## Raw records
[Start]

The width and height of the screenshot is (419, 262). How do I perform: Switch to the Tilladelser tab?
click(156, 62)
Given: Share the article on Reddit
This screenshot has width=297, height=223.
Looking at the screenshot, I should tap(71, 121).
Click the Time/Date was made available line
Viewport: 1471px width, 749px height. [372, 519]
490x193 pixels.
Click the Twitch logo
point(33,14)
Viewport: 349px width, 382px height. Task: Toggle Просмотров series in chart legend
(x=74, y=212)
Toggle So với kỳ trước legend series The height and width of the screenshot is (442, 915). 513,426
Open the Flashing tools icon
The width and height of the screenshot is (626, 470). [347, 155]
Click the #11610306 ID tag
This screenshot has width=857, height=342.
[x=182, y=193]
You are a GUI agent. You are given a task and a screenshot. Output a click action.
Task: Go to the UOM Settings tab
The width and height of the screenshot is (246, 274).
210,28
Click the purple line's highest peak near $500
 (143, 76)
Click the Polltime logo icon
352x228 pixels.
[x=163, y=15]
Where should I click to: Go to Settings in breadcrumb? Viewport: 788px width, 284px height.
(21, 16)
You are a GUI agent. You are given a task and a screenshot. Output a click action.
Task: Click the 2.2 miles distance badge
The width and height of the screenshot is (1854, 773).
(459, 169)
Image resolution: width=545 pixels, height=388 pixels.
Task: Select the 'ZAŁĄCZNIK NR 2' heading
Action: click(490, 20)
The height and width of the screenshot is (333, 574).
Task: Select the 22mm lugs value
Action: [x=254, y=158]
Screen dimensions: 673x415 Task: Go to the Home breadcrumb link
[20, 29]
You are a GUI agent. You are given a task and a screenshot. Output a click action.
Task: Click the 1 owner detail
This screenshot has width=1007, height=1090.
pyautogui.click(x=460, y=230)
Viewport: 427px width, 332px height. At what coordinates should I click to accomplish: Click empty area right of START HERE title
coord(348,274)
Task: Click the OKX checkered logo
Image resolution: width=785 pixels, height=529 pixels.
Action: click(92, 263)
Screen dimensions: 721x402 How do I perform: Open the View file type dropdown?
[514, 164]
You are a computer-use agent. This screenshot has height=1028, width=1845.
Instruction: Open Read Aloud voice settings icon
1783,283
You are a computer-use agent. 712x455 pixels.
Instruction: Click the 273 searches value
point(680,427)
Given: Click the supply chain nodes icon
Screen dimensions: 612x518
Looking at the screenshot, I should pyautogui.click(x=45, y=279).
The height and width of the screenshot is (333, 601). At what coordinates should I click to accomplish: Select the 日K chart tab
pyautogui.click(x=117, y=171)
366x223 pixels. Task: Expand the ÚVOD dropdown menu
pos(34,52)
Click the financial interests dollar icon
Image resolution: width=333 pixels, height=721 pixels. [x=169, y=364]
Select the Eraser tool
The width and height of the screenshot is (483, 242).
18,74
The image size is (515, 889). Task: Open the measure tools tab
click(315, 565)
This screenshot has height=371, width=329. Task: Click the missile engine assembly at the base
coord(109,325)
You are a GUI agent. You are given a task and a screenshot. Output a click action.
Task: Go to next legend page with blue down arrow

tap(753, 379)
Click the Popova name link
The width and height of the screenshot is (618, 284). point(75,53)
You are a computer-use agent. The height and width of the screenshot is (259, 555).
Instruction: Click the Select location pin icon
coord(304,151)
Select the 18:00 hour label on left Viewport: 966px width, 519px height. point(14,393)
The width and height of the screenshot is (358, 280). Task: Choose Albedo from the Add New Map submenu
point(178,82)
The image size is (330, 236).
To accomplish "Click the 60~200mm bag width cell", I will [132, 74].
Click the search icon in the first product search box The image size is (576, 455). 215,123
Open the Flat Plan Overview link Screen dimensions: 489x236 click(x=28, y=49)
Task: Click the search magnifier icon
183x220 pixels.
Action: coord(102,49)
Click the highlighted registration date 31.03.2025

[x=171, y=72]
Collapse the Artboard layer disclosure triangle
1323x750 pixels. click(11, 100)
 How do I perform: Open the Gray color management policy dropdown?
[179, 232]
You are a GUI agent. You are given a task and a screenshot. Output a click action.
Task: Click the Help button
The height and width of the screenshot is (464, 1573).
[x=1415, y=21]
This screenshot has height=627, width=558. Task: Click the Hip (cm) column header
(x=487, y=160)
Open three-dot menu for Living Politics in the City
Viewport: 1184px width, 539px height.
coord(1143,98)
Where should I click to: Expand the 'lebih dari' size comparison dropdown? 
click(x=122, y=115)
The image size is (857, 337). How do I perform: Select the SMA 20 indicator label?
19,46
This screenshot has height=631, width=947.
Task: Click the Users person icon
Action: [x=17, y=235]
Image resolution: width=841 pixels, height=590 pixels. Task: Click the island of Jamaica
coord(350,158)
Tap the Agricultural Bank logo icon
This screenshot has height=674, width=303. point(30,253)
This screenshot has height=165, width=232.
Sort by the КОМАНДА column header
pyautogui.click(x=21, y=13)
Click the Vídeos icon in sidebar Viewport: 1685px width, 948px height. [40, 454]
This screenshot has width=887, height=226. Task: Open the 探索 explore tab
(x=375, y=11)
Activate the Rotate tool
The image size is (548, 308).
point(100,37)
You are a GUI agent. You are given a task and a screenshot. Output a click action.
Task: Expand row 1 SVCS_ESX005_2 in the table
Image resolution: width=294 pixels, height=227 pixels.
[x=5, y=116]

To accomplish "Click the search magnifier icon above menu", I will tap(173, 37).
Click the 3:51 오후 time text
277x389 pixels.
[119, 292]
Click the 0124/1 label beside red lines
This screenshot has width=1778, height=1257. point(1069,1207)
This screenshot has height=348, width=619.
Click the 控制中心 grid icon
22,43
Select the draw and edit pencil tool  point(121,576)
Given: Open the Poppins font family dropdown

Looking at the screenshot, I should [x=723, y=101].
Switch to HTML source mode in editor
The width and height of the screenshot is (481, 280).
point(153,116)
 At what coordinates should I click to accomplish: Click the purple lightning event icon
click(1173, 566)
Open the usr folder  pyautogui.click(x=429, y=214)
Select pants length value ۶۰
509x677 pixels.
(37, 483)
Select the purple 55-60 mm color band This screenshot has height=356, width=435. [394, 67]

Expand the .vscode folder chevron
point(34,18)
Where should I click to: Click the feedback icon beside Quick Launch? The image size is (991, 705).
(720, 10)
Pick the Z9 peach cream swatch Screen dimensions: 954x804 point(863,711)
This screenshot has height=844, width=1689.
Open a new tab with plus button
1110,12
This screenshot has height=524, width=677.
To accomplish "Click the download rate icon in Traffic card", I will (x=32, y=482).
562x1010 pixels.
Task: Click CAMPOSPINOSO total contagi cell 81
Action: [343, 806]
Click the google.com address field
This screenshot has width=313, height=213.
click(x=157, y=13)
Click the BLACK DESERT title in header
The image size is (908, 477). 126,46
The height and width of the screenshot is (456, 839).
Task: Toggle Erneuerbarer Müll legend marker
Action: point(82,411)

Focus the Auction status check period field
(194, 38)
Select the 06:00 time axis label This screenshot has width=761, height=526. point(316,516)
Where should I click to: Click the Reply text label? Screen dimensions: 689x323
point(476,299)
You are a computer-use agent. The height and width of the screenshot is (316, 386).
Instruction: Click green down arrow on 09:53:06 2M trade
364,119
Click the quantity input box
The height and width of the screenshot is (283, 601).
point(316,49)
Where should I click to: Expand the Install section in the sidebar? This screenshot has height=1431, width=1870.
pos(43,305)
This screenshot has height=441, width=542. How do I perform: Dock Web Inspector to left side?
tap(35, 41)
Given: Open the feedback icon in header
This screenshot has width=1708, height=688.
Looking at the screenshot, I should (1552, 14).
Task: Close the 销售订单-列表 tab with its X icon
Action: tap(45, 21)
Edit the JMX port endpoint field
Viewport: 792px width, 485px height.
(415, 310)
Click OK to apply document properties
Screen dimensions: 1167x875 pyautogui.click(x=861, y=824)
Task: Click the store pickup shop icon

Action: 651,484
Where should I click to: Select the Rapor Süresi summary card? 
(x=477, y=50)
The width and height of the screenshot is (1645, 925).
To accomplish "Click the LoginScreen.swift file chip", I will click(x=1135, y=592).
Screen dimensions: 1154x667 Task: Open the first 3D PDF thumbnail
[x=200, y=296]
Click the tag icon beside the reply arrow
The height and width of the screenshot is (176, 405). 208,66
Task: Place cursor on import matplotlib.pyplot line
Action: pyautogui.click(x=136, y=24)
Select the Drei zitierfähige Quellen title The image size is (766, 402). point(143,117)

[End]

## What needs to be done
Transcribe the part of the listing above that opens with the line containing "366x223 pixels. Task: Expand" and closes with the line containing "coord(109,325)", keeping every character of those lines unchanged.

## Exercise output
366x223 pixels. Task: Expand the ÚVOD dropdown menu
pos(34,52)
Click the financial interests dollar icon
Image resolution: width=333 pixels, height=721 pixels. [x=169, y=364]
Select the Eraser tool
The width and height of the screenshot is (483, 242).
18,74
The image size is (515, 889). Task: Open the measure tools tab
click(315, 565)
This screenshot has height=371, width=329. Task: Click the missile engine assembly at the base
coord(109,325)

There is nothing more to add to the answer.